- Windows cover art
- Developers: Amazing Media Alexandria (Saturn) Tachyon Studios (Saturn)
- Publisher: Interplay
- Platforms: Windows; Mac OS; Sega Saturn;
- Release: Windows NA: 1995; EU: 1995; Mac OSNA: October 3, 1995; Sega Saturn EU: 1997;
- Genre: Point-and-click adventure
- Mode: Single player

= Frankenstein: Through the Eyes of the Monster =

1995 video game

Frankenstein: Through the Eyes of the Monster is a point-and-click adventure video game that stars Tim Curry as Dr. Frankenstein, and has the player controlling a newly created Frankenstein monster. Other cast members include Robert Rothrock as the voice of the monster, Rebecca Wink as villager Sara, and Amanda Fuller as Gabrielle, the monster's daughter. It used full motion video clips and 3D CGI graphics similar to Myst. The game was developed by Amazing Media and published by Interplay Entertainment Corp for the PC in 1995 and for the Sega Saturn in 1997. The game was given a "Teen" rating by the Entertainment Software Rating Board, but was originally rated as K-A. A port for the Atari Jaguar was in development but never released.

There are two situations in the game where the player's actions decide the fate of a certain character, branching the game into multiple endings.
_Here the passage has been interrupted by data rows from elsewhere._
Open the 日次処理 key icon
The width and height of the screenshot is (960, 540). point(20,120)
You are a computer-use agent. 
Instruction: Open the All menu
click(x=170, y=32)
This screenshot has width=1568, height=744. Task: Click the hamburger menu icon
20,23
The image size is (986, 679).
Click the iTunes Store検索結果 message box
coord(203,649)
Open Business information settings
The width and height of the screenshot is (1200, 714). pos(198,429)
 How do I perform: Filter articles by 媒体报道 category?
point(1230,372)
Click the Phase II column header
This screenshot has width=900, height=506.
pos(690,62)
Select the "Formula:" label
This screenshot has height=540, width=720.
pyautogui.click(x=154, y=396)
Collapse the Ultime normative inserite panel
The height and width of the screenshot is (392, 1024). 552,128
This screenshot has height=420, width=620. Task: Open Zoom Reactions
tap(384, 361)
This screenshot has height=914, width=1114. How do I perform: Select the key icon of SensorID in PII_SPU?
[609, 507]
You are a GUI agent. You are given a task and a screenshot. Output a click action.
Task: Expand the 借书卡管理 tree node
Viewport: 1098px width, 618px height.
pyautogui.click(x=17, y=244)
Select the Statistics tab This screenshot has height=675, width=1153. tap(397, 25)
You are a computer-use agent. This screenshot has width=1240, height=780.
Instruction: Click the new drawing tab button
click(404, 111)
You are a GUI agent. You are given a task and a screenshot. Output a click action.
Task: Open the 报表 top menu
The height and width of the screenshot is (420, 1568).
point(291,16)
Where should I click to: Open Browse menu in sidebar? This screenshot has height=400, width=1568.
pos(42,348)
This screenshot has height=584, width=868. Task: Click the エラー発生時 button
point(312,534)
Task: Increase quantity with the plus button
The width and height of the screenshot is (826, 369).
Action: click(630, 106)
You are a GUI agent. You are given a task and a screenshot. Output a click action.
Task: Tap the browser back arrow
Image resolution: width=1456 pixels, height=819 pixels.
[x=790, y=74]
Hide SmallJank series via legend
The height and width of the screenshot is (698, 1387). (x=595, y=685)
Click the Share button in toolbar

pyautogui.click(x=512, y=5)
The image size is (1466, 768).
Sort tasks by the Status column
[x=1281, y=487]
In 1996 Interplay and Amazing Media released a sequel, Mummy: Tomb of the Pharaoh.

==Plot==
Scientist Phillip Werren's daughter Gabrielle is killed in unexplained circumstances and Phillip is charged with her murder and hanged by Judge Rothenbush. Dr. Frankenstein believes that life is created by a mysterious energy called "Energy L", and that a compound he has discovered called "lifestone" can be used to channel Energy L and reanimate deceased tissue. After several failed attempts at this process, he brings Phillip back to life as his monster in his laboratory. His memories hazy, Phillip explores Dr. Frankenstein's castle, collecting his notes in order to recreate the process by which he reanimates the dead. During his exploration, Phillip unknowingly releases a second Frankenstein monster from captivity and comes across another of the doctor's experiments, a talking reanimated hand called Dirt. Enraged that Phillip has been stealing his notes, Dr. Frankenstein throws him in the dungeon and tortures him.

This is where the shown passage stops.